Sammlung der Entscheidungen des Schweizerischen Bundesgerichts
Collection des arrêts du Tribunal fédéral suisse
Raccolta delle decisioni del Tribunale federale svizzero

BGE 101 V 129



101 V 129

25. Urteil vom 4. September 1975 i.S. Zumwald gegen Schweizerische Kranken-
und Unfallkasse Konkordia und Kantonsgericht Freiburg Regeste

    Art. 2 KUVG. Rechtsnatur eines Versicherungsobligatoriums, gemäss
welchem Versicherungspflichtige, die nicht schon freiwillig einer
anerkannten Krankenkasse beigetreten sind, von Amtes wegen einer
Vertragskasse zugewiesen werden.

Sachverhalt

    A.- Die Eheleute Oscar und Martha Zumwald wohnten bis Juli 1973 in
Überstorf, nachher in Flamatt. Der Ehemann wurde am 6. März 1974 ins
Inselspital Bern eingewiesen, wo er am 30. April 1974 verstarb. Am
9. April 1974 gelangte der Sozialdienst des Inselspitals an die
Schweizerische Kranken- und Unfallkasse Konkordia mit dem Begehren um
Übernahme der Krankenpflegekosten auf Grund des in der Gemeinde Überstorf
bestehenden Krankenversicherungsobligatoriums. Die Krankenkasse bestritt
die Leistungspflicht mit der Begründung, Oscar Zumwald habe keinen Antrag
zur Aufnahme in die Krankenversicherung gestellt und sei auch nicht von
Amtes wegen der Kasse zugewiesen worden. Eine Kassenmitgliedschaft sei
daher nicht begründet worden.

    Mit Verfügung vom 11. Juni 1974 bestätigte die Kasse ihre Stellungnahme
gegenüber der Ehefrau des Verstorbenen.

    B.- Martha Zumwald beschwerte sich beim Kantonsgericht in Freiburg und
machte geltend, ihr Ehemann hätte gemäss dem in der Gemeinde Überstorf auf
den 1. Januar 1973 in Kraft getretenen Krankenversicherungsobligatorium
zwangsweise der Krankenkasse Konkordia zugeteilt werden müssen, nachdem
er sich nicht von sich aus versichert habe. Das Versicherungsverhältnis
hätte auch nach dem Wohnortswechsel weitergeführt werden können.

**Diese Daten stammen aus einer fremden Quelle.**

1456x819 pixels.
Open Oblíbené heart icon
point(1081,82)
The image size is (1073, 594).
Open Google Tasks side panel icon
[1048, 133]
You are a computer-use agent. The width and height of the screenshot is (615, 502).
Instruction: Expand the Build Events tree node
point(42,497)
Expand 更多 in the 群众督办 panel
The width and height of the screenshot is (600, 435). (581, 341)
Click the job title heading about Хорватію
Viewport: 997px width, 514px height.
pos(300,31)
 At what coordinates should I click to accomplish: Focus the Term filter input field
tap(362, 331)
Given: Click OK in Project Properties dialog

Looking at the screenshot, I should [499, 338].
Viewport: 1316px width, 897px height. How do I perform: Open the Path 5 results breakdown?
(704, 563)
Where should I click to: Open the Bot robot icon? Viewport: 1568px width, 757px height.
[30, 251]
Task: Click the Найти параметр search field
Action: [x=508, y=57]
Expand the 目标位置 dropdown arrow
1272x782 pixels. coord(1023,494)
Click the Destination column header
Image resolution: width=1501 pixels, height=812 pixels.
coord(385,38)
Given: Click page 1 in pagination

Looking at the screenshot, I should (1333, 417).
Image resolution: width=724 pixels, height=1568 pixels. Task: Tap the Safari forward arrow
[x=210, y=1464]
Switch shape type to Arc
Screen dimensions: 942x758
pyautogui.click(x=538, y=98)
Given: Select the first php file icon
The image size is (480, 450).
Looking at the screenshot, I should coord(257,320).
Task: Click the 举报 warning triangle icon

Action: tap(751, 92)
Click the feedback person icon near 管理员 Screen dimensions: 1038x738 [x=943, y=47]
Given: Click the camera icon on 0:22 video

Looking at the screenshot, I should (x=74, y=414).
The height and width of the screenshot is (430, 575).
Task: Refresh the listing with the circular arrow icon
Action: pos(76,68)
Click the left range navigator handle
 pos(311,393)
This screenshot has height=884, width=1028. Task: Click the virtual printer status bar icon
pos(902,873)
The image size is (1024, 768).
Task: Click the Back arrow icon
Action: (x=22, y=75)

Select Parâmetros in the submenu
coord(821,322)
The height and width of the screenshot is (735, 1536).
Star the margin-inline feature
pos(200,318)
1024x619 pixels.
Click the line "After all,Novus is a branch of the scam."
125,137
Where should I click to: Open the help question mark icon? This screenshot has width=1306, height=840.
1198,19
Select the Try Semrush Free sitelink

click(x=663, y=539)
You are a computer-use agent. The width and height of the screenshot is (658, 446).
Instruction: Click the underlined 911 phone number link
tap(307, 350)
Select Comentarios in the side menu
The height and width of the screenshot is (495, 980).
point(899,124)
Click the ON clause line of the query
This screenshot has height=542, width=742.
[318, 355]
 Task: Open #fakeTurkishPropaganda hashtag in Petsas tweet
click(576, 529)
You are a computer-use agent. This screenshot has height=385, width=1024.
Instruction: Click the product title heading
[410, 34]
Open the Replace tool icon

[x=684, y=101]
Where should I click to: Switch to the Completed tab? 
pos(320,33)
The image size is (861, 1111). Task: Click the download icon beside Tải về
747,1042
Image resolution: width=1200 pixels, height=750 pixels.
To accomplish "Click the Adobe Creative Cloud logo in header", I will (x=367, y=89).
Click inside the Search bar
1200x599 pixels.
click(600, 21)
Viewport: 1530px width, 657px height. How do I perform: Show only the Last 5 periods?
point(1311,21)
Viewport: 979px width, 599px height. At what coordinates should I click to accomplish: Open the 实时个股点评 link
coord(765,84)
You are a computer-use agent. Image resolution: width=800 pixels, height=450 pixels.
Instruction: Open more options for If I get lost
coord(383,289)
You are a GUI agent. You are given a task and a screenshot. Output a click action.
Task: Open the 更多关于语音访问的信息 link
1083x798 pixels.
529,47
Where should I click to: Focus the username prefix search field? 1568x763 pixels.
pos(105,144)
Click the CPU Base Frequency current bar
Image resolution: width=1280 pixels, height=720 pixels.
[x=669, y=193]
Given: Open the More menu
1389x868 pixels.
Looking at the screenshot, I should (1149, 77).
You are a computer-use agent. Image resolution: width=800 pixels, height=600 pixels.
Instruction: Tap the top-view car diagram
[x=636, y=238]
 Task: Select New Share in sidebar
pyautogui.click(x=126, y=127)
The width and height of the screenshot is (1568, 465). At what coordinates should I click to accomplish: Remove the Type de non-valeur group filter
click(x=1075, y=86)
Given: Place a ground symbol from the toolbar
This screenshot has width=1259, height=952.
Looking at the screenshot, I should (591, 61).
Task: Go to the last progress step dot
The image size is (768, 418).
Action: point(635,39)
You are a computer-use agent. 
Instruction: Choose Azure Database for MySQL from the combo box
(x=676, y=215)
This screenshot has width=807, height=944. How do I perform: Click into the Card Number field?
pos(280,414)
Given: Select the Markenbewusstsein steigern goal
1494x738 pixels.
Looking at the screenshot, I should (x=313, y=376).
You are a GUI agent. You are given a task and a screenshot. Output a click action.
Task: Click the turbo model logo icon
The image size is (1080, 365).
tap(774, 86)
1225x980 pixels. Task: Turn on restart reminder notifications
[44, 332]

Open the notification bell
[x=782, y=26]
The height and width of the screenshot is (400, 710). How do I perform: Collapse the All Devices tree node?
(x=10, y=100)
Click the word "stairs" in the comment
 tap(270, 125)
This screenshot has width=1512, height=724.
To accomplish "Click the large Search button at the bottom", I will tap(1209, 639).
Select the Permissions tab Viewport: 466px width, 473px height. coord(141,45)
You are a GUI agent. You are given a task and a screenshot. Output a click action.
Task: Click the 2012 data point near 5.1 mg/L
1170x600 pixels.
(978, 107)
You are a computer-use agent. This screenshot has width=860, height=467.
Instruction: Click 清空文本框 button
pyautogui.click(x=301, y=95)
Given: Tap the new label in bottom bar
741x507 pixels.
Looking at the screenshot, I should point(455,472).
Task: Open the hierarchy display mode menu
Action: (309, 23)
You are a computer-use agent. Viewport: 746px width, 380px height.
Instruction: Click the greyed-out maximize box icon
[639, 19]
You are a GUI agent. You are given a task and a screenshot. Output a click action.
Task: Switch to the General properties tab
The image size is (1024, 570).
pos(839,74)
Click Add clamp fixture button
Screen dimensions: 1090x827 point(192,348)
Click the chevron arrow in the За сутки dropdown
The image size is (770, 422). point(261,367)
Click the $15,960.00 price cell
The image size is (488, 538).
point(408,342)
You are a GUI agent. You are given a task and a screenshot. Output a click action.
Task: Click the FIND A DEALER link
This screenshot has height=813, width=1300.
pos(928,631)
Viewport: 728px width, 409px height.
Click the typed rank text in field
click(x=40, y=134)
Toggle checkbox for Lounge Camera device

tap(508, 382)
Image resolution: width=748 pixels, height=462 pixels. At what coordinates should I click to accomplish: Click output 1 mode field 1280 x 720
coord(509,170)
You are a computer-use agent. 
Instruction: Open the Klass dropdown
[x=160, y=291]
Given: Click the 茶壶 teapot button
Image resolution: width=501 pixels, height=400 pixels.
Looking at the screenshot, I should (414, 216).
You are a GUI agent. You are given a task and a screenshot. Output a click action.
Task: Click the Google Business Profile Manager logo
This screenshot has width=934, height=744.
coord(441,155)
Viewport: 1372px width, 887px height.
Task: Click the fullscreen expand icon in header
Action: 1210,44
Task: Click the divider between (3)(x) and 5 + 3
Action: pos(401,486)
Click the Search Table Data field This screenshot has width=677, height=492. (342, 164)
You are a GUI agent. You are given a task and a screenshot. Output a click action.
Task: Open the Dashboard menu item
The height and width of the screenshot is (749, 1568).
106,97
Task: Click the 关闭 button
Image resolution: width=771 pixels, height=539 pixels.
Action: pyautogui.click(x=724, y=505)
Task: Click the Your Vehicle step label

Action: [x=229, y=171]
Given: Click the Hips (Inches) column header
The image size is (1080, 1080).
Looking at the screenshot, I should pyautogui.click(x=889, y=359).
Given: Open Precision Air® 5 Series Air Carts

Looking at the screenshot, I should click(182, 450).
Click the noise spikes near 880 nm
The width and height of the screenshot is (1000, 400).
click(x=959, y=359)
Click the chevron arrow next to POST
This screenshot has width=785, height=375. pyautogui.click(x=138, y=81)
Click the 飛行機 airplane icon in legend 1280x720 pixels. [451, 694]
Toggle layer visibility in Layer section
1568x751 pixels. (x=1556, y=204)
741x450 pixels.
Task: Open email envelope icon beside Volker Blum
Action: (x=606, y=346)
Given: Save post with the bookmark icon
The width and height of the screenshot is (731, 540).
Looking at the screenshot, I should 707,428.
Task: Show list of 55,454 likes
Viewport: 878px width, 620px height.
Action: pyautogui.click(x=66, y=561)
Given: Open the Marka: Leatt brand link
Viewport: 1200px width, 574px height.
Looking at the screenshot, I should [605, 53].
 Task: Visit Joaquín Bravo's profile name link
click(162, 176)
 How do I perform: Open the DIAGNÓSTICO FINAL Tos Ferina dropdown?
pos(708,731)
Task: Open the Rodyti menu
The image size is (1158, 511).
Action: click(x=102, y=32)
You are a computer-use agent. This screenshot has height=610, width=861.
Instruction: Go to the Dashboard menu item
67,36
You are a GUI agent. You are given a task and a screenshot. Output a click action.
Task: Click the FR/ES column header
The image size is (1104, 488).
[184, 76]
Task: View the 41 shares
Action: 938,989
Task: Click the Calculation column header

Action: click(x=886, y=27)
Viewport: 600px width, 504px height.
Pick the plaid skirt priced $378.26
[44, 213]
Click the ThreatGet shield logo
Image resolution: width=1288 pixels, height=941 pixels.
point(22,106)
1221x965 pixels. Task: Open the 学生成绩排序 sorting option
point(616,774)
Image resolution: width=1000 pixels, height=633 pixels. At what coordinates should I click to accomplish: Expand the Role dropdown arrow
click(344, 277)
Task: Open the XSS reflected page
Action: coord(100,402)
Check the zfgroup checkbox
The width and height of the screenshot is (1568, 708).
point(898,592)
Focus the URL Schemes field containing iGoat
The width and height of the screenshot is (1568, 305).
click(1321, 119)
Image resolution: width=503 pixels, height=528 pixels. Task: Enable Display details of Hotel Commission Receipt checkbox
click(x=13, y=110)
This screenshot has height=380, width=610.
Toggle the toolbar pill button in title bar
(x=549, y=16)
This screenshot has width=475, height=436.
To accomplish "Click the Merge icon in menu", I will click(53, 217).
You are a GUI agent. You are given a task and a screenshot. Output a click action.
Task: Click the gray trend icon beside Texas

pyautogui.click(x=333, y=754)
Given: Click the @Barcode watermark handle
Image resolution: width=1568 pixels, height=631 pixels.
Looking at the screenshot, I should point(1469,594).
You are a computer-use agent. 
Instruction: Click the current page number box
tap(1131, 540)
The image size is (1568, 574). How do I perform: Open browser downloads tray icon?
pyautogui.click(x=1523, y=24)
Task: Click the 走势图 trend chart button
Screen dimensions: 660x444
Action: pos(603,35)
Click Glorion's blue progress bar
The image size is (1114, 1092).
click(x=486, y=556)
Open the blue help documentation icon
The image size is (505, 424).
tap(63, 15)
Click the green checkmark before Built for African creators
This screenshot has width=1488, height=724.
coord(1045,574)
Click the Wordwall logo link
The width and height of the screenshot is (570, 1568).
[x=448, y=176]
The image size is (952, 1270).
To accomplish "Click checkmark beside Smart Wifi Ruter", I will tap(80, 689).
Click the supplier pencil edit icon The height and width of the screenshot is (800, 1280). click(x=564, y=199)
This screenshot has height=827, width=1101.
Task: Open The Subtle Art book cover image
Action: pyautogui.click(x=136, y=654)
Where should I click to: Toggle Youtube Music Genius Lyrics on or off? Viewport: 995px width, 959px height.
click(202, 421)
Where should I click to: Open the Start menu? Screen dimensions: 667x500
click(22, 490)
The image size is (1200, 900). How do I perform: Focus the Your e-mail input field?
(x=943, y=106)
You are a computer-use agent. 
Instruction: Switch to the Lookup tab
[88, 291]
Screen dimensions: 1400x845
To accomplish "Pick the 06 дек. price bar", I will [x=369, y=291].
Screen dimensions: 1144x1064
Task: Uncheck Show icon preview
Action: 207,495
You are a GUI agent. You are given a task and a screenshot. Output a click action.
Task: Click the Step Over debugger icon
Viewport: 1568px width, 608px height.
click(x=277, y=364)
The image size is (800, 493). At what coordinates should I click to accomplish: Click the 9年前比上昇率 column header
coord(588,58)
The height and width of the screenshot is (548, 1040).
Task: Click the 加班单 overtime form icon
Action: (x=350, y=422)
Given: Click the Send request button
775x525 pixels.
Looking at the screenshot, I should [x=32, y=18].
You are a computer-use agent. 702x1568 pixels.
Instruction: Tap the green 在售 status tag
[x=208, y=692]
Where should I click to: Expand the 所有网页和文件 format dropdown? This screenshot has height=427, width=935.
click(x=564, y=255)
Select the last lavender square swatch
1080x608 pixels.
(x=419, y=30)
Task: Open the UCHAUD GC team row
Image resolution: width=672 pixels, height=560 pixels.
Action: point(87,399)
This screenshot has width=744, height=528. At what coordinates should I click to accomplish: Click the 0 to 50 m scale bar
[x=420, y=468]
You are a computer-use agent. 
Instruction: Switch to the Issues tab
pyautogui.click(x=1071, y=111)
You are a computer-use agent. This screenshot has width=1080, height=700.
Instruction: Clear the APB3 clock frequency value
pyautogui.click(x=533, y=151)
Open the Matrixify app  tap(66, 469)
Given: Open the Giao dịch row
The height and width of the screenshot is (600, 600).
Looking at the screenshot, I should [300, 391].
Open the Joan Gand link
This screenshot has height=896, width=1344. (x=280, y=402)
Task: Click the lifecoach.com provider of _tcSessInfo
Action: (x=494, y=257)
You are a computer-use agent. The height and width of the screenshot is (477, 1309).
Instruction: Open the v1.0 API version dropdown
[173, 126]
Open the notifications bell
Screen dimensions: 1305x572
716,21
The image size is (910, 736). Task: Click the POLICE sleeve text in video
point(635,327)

    Die Vorinstanz wies die Beschwerde am 2. September 1974 ab mit der
Begründung, das von der Gemeinde verfügte Versicherungsobligatorium habe
nicht unmittelbar die Kassenmitgliedschaft der versicherungspflichtigen
Personen zur Folge. Die Mitgliedschaft setze vielmehr ein Eintrittsbegehren
bzw. eine von der Gemeinde zwangsweise verfügte Zuteilung zu einer der
beiden Vertragskassen voraus. Im Falle von Oscar Zumwald habe nie eine
persönliche Zugehörigkeit zur Krankenkasse Konkordia bestanden; weder
habe er der Kasse je freiwillig angehört noch sei er ihr von der Gemeinde
zwangsweise als Mitglied zugewiesen worden. Die Voraussetzungen hiezu seien
im übrigen bereits im August 1973 mit dem Wohnsitzwechsel dahingefallen.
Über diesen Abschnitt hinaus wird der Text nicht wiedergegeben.